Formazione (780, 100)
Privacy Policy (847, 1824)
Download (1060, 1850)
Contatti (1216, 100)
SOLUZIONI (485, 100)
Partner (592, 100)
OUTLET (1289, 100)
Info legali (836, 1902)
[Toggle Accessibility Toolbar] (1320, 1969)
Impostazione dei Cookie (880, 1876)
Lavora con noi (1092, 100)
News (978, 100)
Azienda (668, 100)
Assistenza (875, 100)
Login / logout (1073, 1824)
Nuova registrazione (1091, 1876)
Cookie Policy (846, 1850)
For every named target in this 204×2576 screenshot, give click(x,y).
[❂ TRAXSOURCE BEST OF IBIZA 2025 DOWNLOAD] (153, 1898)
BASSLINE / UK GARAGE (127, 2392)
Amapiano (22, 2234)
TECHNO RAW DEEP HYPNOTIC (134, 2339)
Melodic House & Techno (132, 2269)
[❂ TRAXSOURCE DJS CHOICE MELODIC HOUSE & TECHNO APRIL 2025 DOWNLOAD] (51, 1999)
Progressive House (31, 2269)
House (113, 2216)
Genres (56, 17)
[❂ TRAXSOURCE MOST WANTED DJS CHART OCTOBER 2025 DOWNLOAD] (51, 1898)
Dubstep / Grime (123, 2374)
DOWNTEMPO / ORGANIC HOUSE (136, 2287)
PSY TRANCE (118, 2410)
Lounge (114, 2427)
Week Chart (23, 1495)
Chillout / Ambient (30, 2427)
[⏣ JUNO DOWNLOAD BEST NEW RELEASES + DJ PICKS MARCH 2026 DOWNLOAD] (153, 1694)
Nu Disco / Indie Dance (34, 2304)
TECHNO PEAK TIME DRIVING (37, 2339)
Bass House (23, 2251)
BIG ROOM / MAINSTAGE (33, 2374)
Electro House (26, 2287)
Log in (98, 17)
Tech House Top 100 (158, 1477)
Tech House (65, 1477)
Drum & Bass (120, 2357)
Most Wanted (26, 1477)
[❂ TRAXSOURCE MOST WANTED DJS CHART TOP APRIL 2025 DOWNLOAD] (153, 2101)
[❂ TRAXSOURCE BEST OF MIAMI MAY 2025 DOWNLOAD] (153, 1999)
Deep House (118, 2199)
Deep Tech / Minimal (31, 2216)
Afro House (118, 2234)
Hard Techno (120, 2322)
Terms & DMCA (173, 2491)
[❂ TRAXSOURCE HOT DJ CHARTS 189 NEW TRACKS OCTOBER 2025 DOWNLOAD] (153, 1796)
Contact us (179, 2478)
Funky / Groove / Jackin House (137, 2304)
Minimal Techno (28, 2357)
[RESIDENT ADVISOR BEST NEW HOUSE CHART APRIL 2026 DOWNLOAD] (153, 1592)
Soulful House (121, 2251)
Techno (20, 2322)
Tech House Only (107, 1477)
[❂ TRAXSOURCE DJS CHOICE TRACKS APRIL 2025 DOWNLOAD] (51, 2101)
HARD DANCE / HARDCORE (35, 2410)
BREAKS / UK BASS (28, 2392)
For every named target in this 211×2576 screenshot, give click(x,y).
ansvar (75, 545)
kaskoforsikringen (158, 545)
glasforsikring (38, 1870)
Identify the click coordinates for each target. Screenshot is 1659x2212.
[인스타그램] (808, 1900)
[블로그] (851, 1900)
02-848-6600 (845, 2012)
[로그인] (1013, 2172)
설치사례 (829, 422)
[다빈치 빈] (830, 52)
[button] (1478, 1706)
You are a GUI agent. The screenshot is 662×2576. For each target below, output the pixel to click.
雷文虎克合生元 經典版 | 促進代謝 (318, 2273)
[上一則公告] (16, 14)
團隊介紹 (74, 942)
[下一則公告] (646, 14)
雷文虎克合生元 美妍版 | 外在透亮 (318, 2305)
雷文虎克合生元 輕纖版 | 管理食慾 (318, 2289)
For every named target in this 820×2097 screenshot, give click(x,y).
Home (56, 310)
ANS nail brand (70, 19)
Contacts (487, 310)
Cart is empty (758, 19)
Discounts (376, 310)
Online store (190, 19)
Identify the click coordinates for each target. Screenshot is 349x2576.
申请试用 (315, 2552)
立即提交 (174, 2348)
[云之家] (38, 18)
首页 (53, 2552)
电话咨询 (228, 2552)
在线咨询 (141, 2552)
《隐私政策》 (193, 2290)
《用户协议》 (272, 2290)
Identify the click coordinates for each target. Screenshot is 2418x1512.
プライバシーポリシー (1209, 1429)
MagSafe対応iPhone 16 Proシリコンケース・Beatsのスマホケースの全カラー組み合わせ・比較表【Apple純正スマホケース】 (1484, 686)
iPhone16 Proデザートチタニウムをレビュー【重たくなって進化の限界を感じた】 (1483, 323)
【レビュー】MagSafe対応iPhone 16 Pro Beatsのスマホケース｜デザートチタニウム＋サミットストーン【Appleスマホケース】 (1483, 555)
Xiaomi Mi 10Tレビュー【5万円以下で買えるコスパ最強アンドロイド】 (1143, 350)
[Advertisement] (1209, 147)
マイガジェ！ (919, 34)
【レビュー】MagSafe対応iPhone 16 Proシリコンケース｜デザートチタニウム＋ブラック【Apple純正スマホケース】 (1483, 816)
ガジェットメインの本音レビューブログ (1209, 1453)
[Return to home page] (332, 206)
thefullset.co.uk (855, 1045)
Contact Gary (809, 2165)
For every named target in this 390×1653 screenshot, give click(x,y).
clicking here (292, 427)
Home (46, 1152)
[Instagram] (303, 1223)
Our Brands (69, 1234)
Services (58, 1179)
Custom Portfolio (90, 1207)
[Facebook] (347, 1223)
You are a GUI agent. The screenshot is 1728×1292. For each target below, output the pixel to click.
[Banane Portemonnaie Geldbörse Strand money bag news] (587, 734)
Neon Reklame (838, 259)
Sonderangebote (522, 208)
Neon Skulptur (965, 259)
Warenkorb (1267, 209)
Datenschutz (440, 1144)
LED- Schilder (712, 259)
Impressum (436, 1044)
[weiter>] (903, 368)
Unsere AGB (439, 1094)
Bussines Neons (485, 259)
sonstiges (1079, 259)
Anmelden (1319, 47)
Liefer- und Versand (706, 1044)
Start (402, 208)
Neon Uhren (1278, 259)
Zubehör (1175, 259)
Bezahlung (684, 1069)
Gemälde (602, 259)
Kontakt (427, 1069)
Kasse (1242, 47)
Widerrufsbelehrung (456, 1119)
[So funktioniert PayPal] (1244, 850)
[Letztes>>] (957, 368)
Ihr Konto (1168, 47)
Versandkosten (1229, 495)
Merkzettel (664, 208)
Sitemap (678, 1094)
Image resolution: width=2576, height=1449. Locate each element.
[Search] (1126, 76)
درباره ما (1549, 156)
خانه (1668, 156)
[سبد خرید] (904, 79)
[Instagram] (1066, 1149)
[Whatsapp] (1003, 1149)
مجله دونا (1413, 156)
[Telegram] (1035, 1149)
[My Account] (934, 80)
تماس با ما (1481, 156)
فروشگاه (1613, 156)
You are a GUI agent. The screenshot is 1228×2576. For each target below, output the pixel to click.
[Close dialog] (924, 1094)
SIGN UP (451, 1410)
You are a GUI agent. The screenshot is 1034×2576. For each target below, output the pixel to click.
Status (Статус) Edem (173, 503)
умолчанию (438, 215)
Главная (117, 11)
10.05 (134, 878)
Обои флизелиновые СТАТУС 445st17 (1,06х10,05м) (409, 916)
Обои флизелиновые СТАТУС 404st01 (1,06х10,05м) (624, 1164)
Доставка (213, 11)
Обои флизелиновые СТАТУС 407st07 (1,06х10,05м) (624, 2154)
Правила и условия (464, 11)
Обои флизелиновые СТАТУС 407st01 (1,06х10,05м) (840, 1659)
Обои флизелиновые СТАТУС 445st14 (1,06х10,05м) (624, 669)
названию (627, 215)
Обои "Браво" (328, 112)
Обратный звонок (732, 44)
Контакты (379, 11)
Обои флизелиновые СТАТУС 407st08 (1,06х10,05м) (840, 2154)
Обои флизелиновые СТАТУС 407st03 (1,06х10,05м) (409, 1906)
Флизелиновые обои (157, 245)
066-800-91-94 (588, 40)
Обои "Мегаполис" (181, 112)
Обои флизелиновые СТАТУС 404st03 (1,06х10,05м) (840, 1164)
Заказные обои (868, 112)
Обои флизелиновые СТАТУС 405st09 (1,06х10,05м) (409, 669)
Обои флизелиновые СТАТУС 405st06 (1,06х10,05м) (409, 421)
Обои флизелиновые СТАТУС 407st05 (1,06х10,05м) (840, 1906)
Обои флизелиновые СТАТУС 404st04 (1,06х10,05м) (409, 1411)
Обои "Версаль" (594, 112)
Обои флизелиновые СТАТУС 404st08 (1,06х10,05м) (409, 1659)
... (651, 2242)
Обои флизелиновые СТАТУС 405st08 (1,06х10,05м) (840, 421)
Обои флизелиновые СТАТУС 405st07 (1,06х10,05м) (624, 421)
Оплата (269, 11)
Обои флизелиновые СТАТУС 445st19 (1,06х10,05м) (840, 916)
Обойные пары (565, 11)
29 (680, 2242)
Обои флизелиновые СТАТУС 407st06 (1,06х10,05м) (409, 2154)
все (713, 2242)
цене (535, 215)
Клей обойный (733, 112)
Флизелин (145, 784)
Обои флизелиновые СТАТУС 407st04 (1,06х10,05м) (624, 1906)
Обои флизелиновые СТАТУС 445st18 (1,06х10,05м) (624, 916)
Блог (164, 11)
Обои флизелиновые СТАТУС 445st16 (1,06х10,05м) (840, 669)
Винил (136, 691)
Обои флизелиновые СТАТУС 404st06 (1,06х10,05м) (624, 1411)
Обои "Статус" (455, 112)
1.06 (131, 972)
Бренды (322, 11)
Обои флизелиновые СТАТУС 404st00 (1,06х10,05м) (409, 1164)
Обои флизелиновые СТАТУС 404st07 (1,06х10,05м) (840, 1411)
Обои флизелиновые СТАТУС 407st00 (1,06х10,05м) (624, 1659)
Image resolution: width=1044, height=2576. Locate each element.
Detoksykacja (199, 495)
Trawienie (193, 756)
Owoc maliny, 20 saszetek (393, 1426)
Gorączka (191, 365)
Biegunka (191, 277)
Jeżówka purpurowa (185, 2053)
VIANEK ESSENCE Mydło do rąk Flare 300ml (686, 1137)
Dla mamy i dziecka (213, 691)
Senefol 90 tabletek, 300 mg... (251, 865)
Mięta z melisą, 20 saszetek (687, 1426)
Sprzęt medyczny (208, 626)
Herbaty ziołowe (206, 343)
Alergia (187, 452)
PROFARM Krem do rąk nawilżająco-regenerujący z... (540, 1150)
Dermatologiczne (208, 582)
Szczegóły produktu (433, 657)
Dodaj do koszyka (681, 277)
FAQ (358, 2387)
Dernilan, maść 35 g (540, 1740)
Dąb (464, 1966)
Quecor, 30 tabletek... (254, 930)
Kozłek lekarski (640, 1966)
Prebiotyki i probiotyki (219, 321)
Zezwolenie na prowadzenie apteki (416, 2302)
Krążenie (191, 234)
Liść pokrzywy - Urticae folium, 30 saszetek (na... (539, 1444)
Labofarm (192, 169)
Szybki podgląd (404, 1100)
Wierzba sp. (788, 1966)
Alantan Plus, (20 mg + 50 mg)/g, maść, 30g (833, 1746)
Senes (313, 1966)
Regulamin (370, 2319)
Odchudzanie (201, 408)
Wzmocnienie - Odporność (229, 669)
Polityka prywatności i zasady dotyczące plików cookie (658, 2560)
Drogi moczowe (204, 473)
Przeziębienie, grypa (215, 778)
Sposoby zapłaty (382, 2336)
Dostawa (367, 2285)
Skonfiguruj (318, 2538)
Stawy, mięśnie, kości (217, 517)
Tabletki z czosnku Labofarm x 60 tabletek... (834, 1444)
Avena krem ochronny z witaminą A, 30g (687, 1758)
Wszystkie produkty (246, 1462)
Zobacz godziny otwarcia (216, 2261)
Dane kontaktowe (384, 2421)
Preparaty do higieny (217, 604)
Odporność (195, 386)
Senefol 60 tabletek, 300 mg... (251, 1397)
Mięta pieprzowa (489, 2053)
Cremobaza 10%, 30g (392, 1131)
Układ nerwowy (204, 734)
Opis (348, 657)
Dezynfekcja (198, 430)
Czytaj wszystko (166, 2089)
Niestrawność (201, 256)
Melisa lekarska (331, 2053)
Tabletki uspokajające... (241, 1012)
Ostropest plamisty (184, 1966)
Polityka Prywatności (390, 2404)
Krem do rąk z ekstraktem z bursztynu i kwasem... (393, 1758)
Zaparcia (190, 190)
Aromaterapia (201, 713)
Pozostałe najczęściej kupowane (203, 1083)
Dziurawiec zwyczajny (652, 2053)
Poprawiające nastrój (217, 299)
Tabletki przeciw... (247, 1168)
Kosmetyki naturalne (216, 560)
_ _ _ _ _ _ _
__What you need to do__: Return a copy of each line in the records above that has "TRACKS" in it.

__Answer section__:
[❂ TRAXSOURCE HOT DJ CHARTS 189 NEW TRACKS OCTOBER 2025 DOWNLOAD] (153, 1796)
[❂ TRAXSOURCE DJS CHOICE TRACKS APRIL 2025 DOWNLOAD] (51, 2101)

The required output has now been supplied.